I have more photos from that weekend and the weekends that followed. Hundreds, if not thousands. I have videos. At first it was unconscious. I was photographing her because it felt completely right and natural. I had had a previous sibling group for respite, the same situation in which I found myself with my children, with my daughter that first weekend. I had only remembered pictures existed on the second or third day. I took a few pictures of those children playing with soap suds in the sink to remember them. That was about all. It was an afterthought. And I loved them as much as I could that weekend. They were my little buddies and I took them to a visit and I missed them. That was what made me realize this could work, because it went from BUT WHY WOULD YOU ENTRUST AN ACTUAL LIVE HUMAN CHILD TO ME?! to hi, I’ve never met you before, guess we’re in this together, come live at my house for a while.


But with my daughter I was taking photos like a mama. It just happened and I didn’t realize it until much later. As we went on, I also began taking them as a meansof amassing an arsenal of evidence. Evidence of what, I wasn’t entirely sure. Evidence of who she was: a beautiful, engaging, funny little girl. She loved to play peekaboo. She exchanged in a playful give and take with me at every turn, feeding me Cheerios, crawling away and turning back for me to chase her, sharing her excitement over toys. I have videos of her hysterical giggle, videos of her attempt to say woof “fffff”, videos of her feeding me Cheerios in the backseat of the car.

 

It was in the context of all of this that I ran across the Toni Morrison quote. In the midst of Cheerio exchanges, picture taking for some greater purpose I didn’t yet know, and “fffff” at the neighbor’s dog, I found the quote that resonated with me. Does your face light up when you see your child? I think that mine did during those late spring months. I can see it reflected in her eyes.

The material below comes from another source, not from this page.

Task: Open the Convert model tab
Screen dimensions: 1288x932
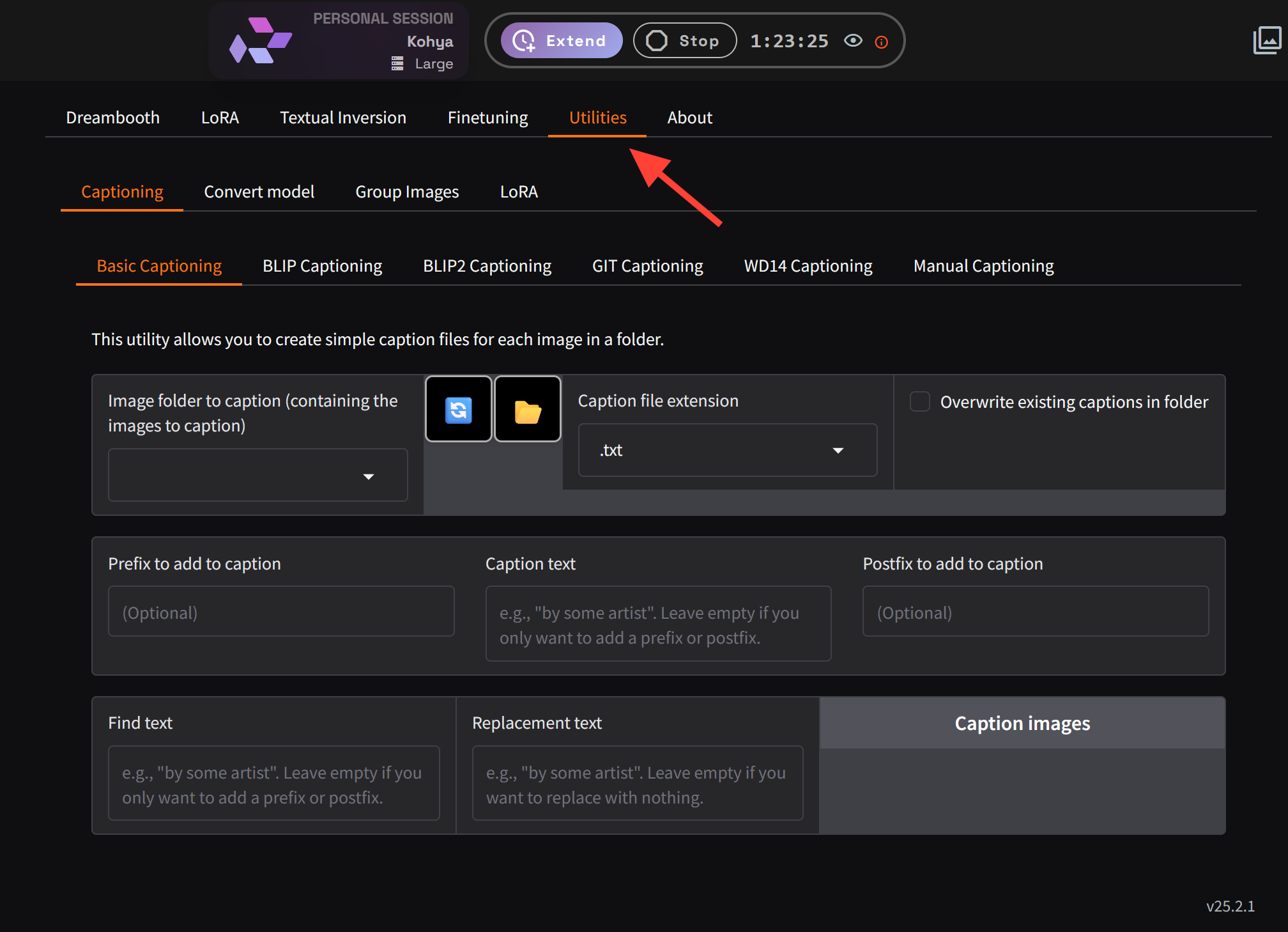Action: (x=259, y=192)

My intention in writing this post isn’t to call anyone out for being a liar, except, you know, if the shoe fits… (as an aside, my son’s didn’t. Fit, that is. He has new shoes now. Lots of them. So many shoes. Tiny shoes, everywhere. I can’t stop buying shoes. Send help).

 

My intention is now to say this: regardless of what was true or not true, look at her eyes. Look at her eyes.

 

That’s the difference between your face lighting up and the “critical face” Toni Morrison describes. It’s the response to what Dr. Karyn Purvis refers to as “gentle eyes”. When my daughter was placed in my arms she ducked her head and turned away. Her response was completely appropriate for being handed off to a stranger. I remember in that moment feeling that if that reaction was the extent of our relationship, it would have been enough. I remember feeling a flood of overwhelming love and protectiveness for the child I didn’t yet know. I remember thinking that if she never spoke to me, never responded to me, never looked at me, it would have been enough because I loved her like I have never loved anyone or anything.

And I saw her. I held her. I think she knew it. I had no expectation, because I had no idea what to expect. I certainly didn’t expect to feel like I was holding my daughter.

Regardless of what was or wasn’t true about what came before, what was true was this: the behaviors that I was told to expect never happened. Not during that weekend. Not during the next. Not during the next six months.

 

It’s since been two and a half years.

 

There was behavior. Some of it was not in keeping with my parental ideals of pacifism. But the behavior that I had been told about never happened. The descriptions I was given about both my children were so inaccurate in light of who they are when they – I hope – feel safe and feel loved.

That’s the difference, I hope, of being seen. That’s the difference of “does your face light up.” The children described to me in the paperwork were never the children in front of me. Are they ever? The children described in the paperwork were either a lie, or a textbook example of the human fight, flight, or freeze response. They were children living in extreme stress and fear. At the end of the day, it doesn’t matter, because both are equally inaccurate, tragic, and nonrepresentative of who they actually are.